Faustino via o cerco apertar e tratou de encontrar uma saída. Emparelhou o
cavalo e pôs-se a caminho, depois do matabicho. Queria ver e ser visto.
Percorreu aproximadamente quarenta e cinco quilómetros, parando nas tabernas de
todas as aldeias por onde passou. Desceu para Nave Redonda, donde partiu para
Vermiosa, o ponto mais a sul que iria visitar, depois subiu para Escarigo e
continuou até Escalhão, passando por Almofala e Mata Lobos. Faustino era um
homem conhecido e estimado, por isso falou com muita gente e sobre muitas
coisas, estando satisfeito com o resultado da viagem. A notícia do seu périplo
espalhou-se como pólvora. As autoridades ficaram em alvoroço e reuniu-se o estado-maior.
Era
madrugada quando a propriedade foi invadida pela GNR. O alferes que os
comandava estava acompanhado de um homem de fato, com um pesado sobretudo e um
chapéu preto, que era quem verdadeiramente mandava e que ele tratava,
respeitosamente, por Sr. Inspetor. Entraram pela casa dentro sem cerimónia e
vasculharam tudo, desde os alojamentos à corte dos animais. O jovem pastor que
tinha regressado, depois de quinze dias em casa dos pais, estava nervoso e
quando os homens começaram a revolver o palheiro ele tentou impedi-los.

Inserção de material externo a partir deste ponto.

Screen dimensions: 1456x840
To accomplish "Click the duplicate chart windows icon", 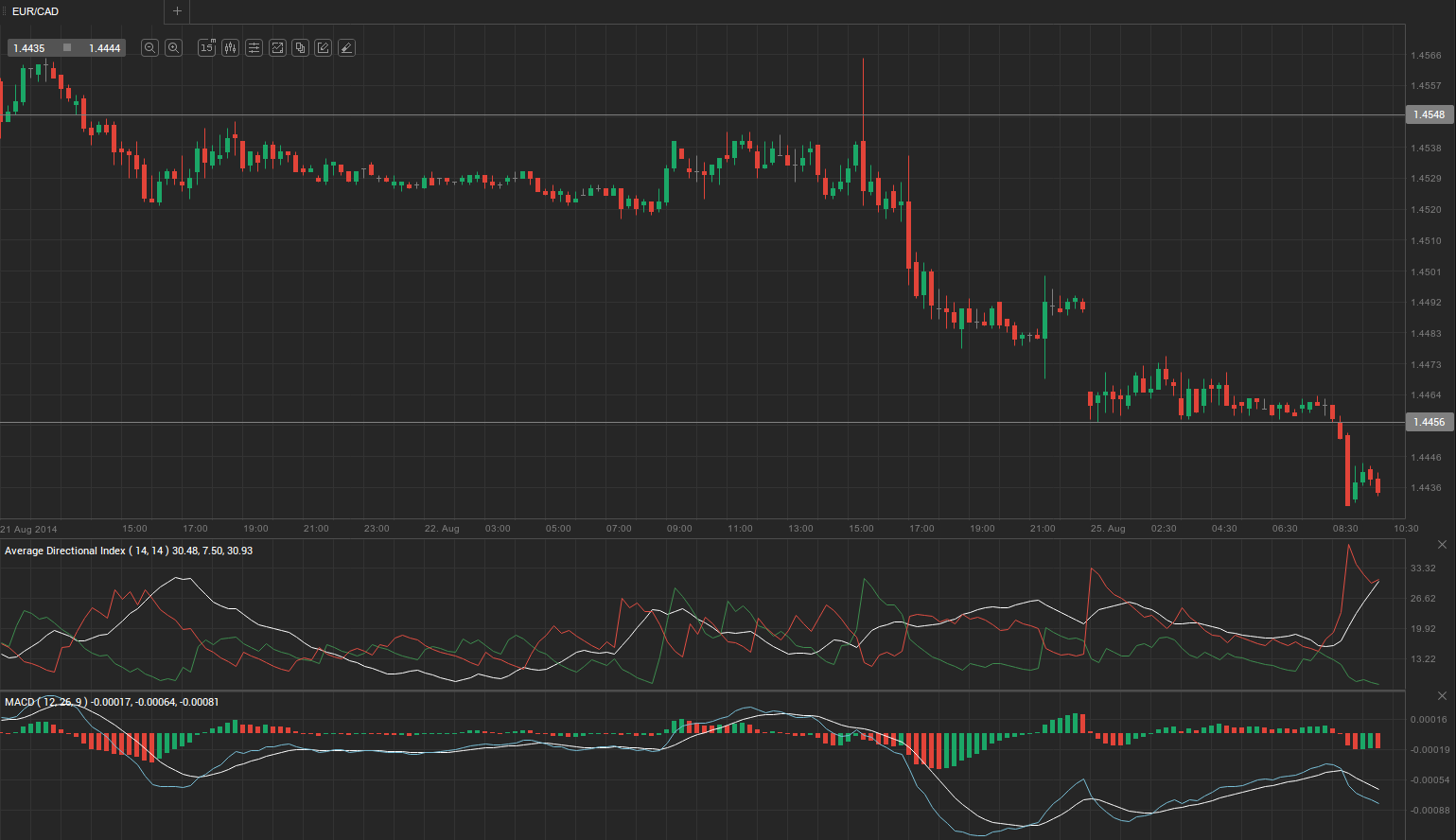I will 300,48.
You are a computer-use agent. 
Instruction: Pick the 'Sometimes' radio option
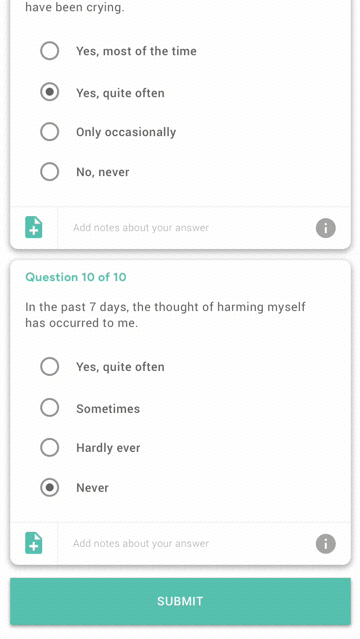pyautogui.click(x=49, y=408)
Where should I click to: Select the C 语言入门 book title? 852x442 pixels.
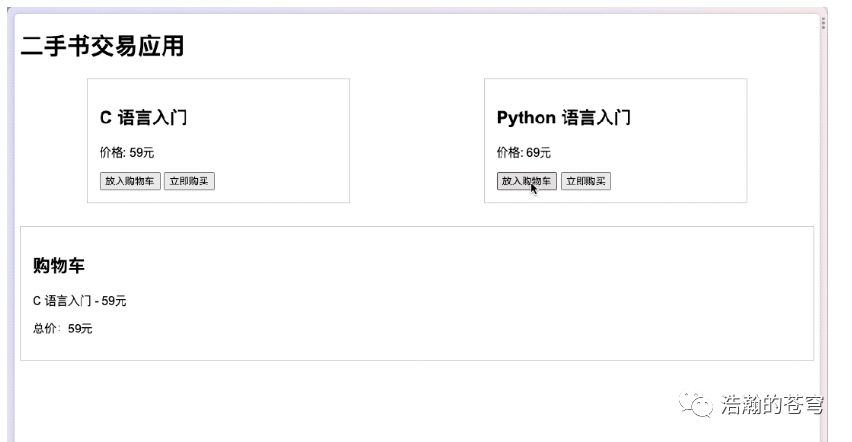pyautogui.click(x=143, y=118)
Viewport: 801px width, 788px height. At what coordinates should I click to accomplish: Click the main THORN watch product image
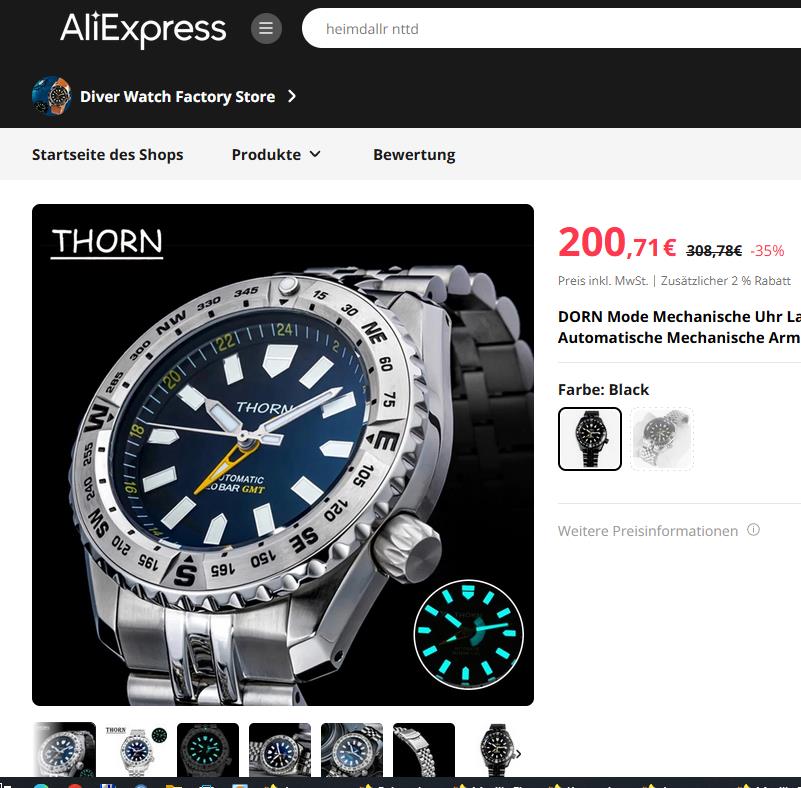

«Não te maces. Deixa as autoridades fazerem o
seu trabalho.» Disse Faustino impassível.
Não
havia vestígio nenhum da presença de outras pessoas para além de Faustino e do
pastor.
«O que andou a fazer ontem, todo o dia, pelas aldeias
da raia?» Perguntou o homem do sobretudo, num tom manso, mas imperativo.
Faustino
relatou o negócio que fez em cada uma das aldeias, justificando a sua presença
nas mesmas. O homem sorriu muito levemente, mas sem mostrar os dentes. «Este
homem ou está inocente ou é muito perigoso.» Disse o pide, em surdina, ao
alferes. As autoridades abandonaram a propriedade, mas ele sabia que iria estar
sob vigilância. Era por isso que os três fugitivos tinham partido, na véspera, enquanto
ele se mostrava publicamente e se foram esconder numa gruta que ficava em
terrenos comunitários, ligeiramente a norte de Almofala. Faustino, não vivia do
contrabando, nem de passar pessoas para o outro lado. Apenas fazia isso para
situações especiais e por encomenda. O seu preço ou era muito elevado ou era
gratuito. O caso presente era pro bono. Por isso mesmo, tinha uma rota
alternativa e não recorria à rede de passadores, nem fazia parte desta. Tinha a
sua própria rede.
Tinham
decorrido dois dias desde que os fugitivos tinham sido levados, pelo nascer da
aurora, para uma gruta que ficava entre Almofala e o rio Águeda. Por baixo de
um penhasco, no meio da íngreme encosta que era a aproximação ao rio, ficava um
esconderijo que apenas ele conhecia. A boca da gruta ficava virada para Espanha
e a aspereza do terreno, íngreme e rochoso, tornava o acesso difícil e
perigoso. Quando era jovem perdeu aí uma cabra e ao procurá-la descobriu a
gruta. Manteve a descoberta em segredo. A entrada era estreita, mas a única
nave que esta possuía, era muito espaçosa, permitindo acomodar mais de uma
dezena de pessoas. O que era notável é que a gruta tinha um respirador natural,
que permitia ter pessoas lá dentro, com a entrada fechada. Os homens tinham
comida e bebida para quinze dias e instruções para aguardarem por Faustino,
devendo manter-se dentro da gruta durante o dia.
Era início
de Fevereiro e o tempo chuvoso alternava com momentos de sol esplendoroso. Nos
últimos dois dias tinha chovido torrencialmente e, de Espanha, vinha um vento
gelado, que os obrigou a ter a entrada sempre fechada. Uma chuva, alternada com
granizo, tinha escorrido, em torrente, encosta abaixo, selando a entrada da
gruta, com terra e pedras. No terceiro dia os homens foram acordados pelo latir
longínquo de cães. Não era costume andar por ali ninguém pelo que ficaram em
sobressalto. À medida que o som se tonou mais nítido os homens foram-se
encolhendo, tendo medo até de respirar. Olharam uns para os outros, como se
adivinhassem o que lhes atravessava o pensamento. «Alguém nos denunciou!»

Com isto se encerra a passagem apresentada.